[DATA SUPPLIED]
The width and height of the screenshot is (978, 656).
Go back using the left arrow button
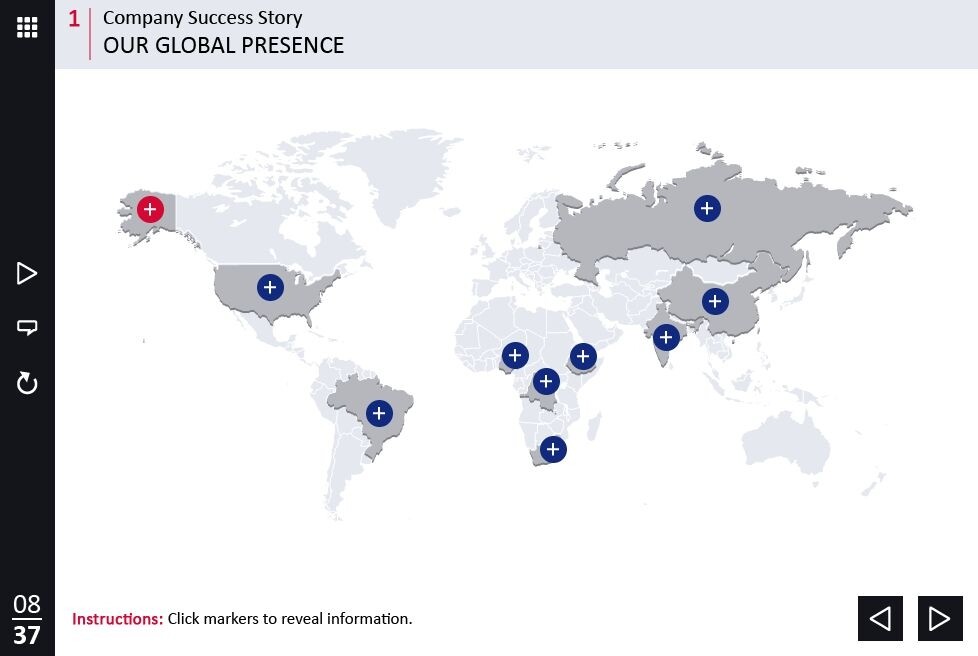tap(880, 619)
* * *
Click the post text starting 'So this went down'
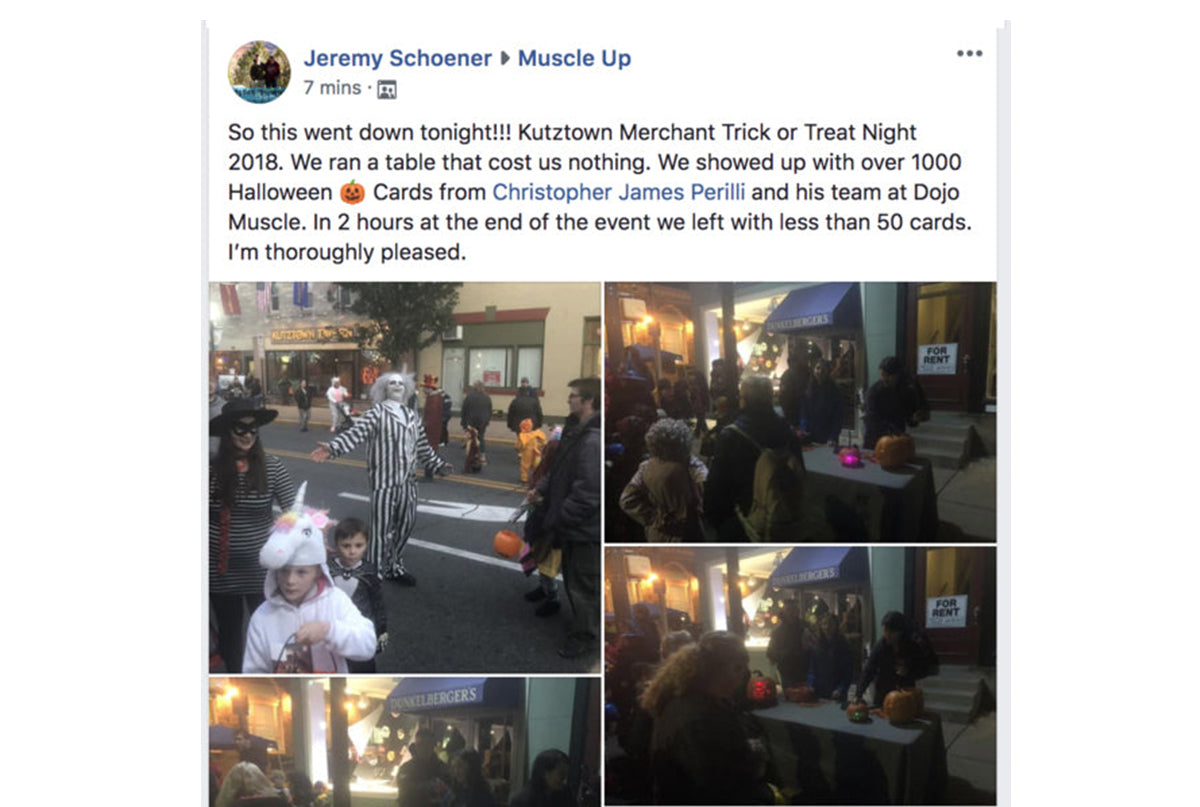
==
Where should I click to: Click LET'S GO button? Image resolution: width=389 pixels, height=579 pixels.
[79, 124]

[AIM]
Reproduce the items from the line with "The width and" up to and including the line with "tap(880, 619)", adding 78 to every coordinate in the answers. Leave out the pictures.

[TASK RESULT]
The width and height of the screenshot is (978, 656).
Go back using the left arrow button
tap(958, 697)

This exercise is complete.